Jesús escuchó, atento como siempre, las palabras de su madre, y sintió que en ellas palpitaba una petición urgente a la vez que una clara sugerencia, pero se hizo el desentendido. No estaba seguro de que fuera precisamente aquel el lugar, el momento, y el modo para manifestarse. Por eso respondió como lo hizo, y su respuesta se oyó dura, cortante: “¿Qué tengo yo contigo, mujer? No ha llegado mi hora” (Juan 2, 4).
Sin embargo, María no se sintió, ni mucho menos, ofendida o rechazada por Jesús.. Al contrario. En lo profundo de su corazón, creció su confianza en él. Muestra de ello fue su orden a los criados: “Hagan lo que él les diga” (Juan 2, 5).
Esta actitud de María fue definitiva para Jesús.
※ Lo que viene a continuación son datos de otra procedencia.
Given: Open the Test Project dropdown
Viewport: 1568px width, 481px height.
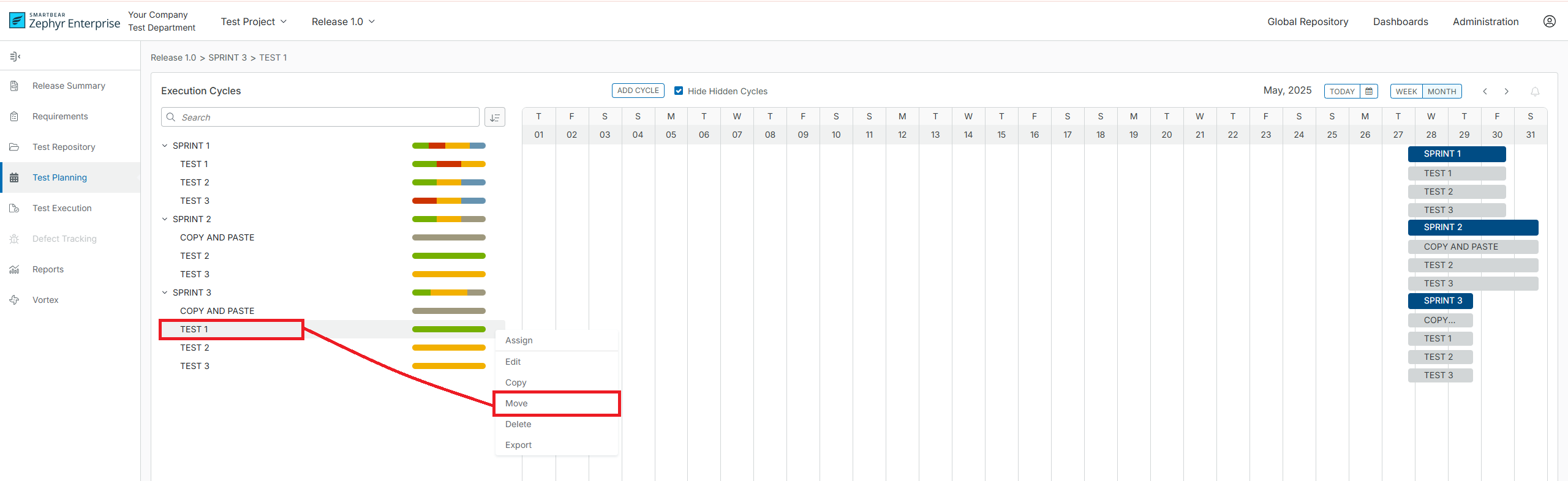Looking at the screenshot, I should (254, 21).
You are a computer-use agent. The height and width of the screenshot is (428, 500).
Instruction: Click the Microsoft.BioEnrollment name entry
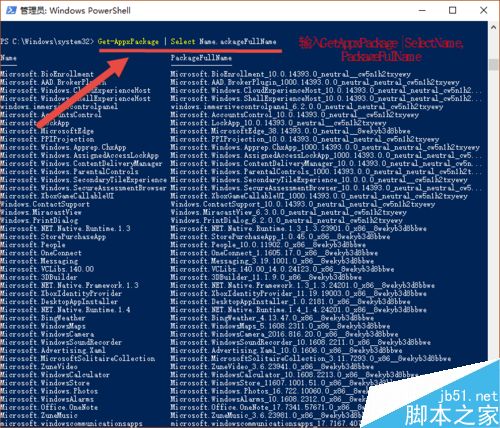47,74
Vio en ella la Voluntad del Padre expresa y clara. Y sin ninguna otra vacilación, tomó las riendas del asunto, dispuso las cosas como era menester, y sin dramatismos innecesarios, sencillamente como actuaba siempre, realizó el milagro, convirtió el agua con la que habían sido llenadas las grandes vasijas de piedra, que se utilizaban para las purificaciones rituales, en un vino exquisito. Esta fue la primera señal con la que podrían identificarlo quienes quisieran abrir su corazón para creer en él y para seguirlo.
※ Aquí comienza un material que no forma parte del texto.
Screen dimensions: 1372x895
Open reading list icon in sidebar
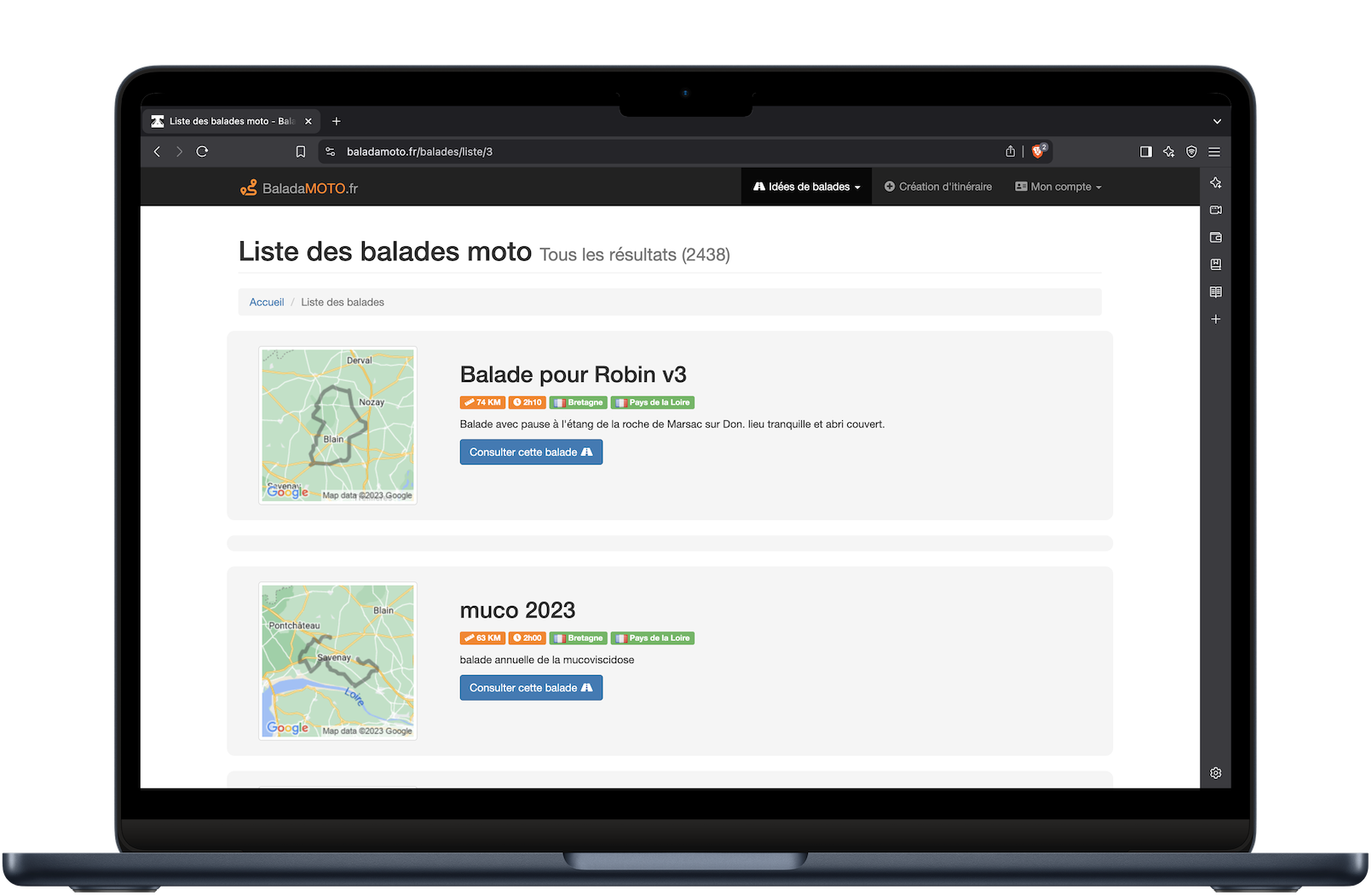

La respuesta final de Jesús a su solicitud, llenó de gozo el corazón generoso y compasivo de María y confirmó su intuición maternal: había comenzado una etapa nueva y definitiva en la vida de su hijo, la etapa de su manifestación y de su gloria. ¿Cómo sería?… No lo sabía, no podía imaginarlo, como no supo nunca con anterioridad los acontecimientos que tuvieron lugar en los pasados treinta años. Su única certeza era que todo se realizaría según el deseo de Dios, según la Voluntad de Dios, porque esa había sido siempre la primera y gran preocupación de Jesús.
Una vez más María guardó en su corazón la alegría inmensa que sentía, y su secreto, el secreto de Jesús, continuó a la espera de ser revelado plenamente por el Padre, cuando Él lo juzgara conveniente.
Este episodio del evangelio de Juan, nos pone de presente el lugar y el papel decisivo que tuvo María en la vida de Jesús, y por lo tanto, en el Plan salvífico de Dios. María no sólo es quien concibe a Jesús, en su vientre virginal, y teje su humanidad, sino también quien lo muestra al mundo entero, presente en los humildes pastores de Belén, en los ricos Reyes del Oriente, en el anciano profeta del Templo, en los habitantes de Egipto con quienes convivió algún tiempo, en los vecinos y parientes de Nazaret, y también, quien de alguna manera lo impulsa a enfrentar con decisión su gran reto: hacer presente ante los ojos sorprendidos de quienes lo rodean, el Reino de Dios que es alegría, que es fiesta, que es bondad, que es abundancia de dones y de gracias, que es compasión y es servicio, que es promesa y esperanza de un mundo nuevo, como el vino nuevo y sabroso que brotó de su palabra.
En Caná de Galilea, María empezó a sentirse madre de todos los que, angustiados, avergonzados y a punto de fracasar, necesitamos su compasión y su servicio.
En Caná de Galilea, María se hizo puente entre Dios y nosotros. Intercesora fiel y solícita para todos los hombres y mujeres que poblamos el mundo, y que en nuestra indigencia radical requerimos su apoyo y su ayuda para alcanzar de Dios los dones y gracias de su amor infinito.
En Caná de Galilea, Jesús nos mostró que no puede negar a María, nada de lo que ella le pida, porque su corazón de hijo palpita íntimamente unido al suyo, y todas las necesidades de la Madre se hacen también sus propias necesidades.
En Caná de Galilea, Jesús nos mostró que la fe verdadera, como la fe de María, mueve montañas, hace posible lo imposible, y llega al corazón mismo de Dios que conoce su fuerza y escucha su plegaria.